Public attitudes on the issue of the death penalty. A substantial majority of the public supports the death penalty, but there has been a decline in these figures in recent years. Fox News surveys show a drop from 76 percent in May 1997 to 67 percent in February 2000. The change might be a reaction to a series of overturned convictions and a moratorium on executions in Illinois; or perhaps Americans feel less fearful after a decade of declining crime.
In a February 2000 Gallup survey, 91 percent say an innocent person has been sentenced to death in the past 20 years, and an equally overwhelming 95 percent told Newsweek pollsters in June 2000 that DNA testing should be allowed in all cases where it might prove guilt or innocence. Yet only 37 percent in Newsweek's survey supported a moratorium on executions, and in February 1999, Gallup found that 55 percent would support capital punishment even if it didn't deter criminals.

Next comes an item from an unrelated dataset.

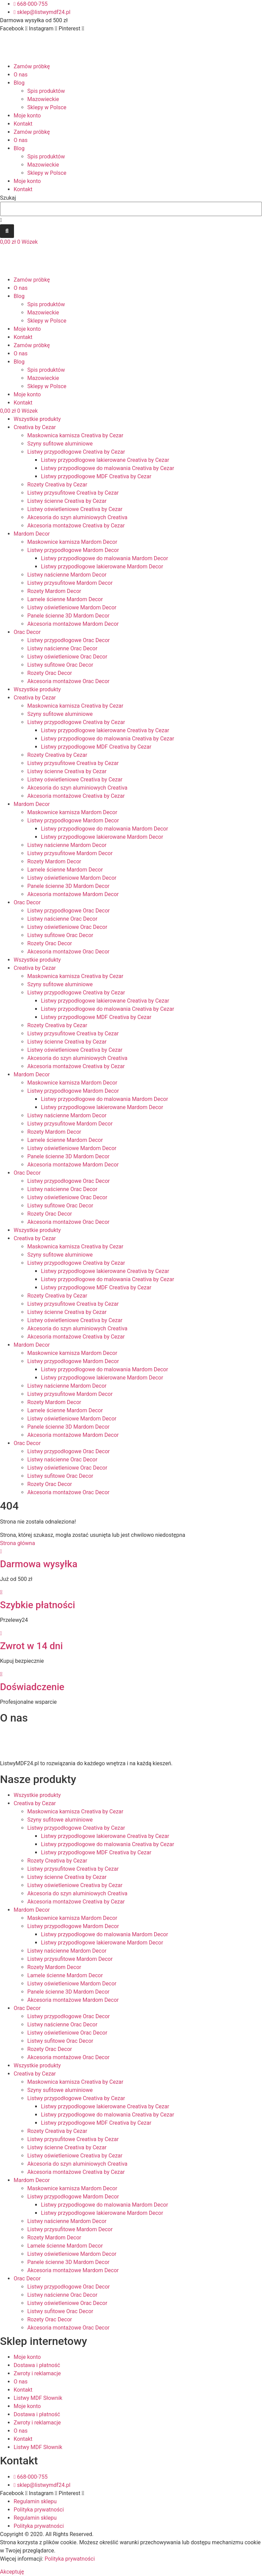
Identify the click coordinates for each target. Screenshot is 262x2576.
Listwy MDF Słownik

Interestingly, when offered the choice between the death penalty and life imprisonment without parole as a punishment for murder, Gallup researchers found the public almost evenly split - 49 percent favoring execution and 47 percent in favor of prison.
A key division on this question is race. Blacks and Hispanics are far less likely to support capital punishment than whites (68 percent of whites are in favor, compared with 39 percent of blacks and 54 percent of Hispanics). Moreover, blacks have less confidence in the police and courts overall than whites, and so this group may be more skeptical that death sentences are just.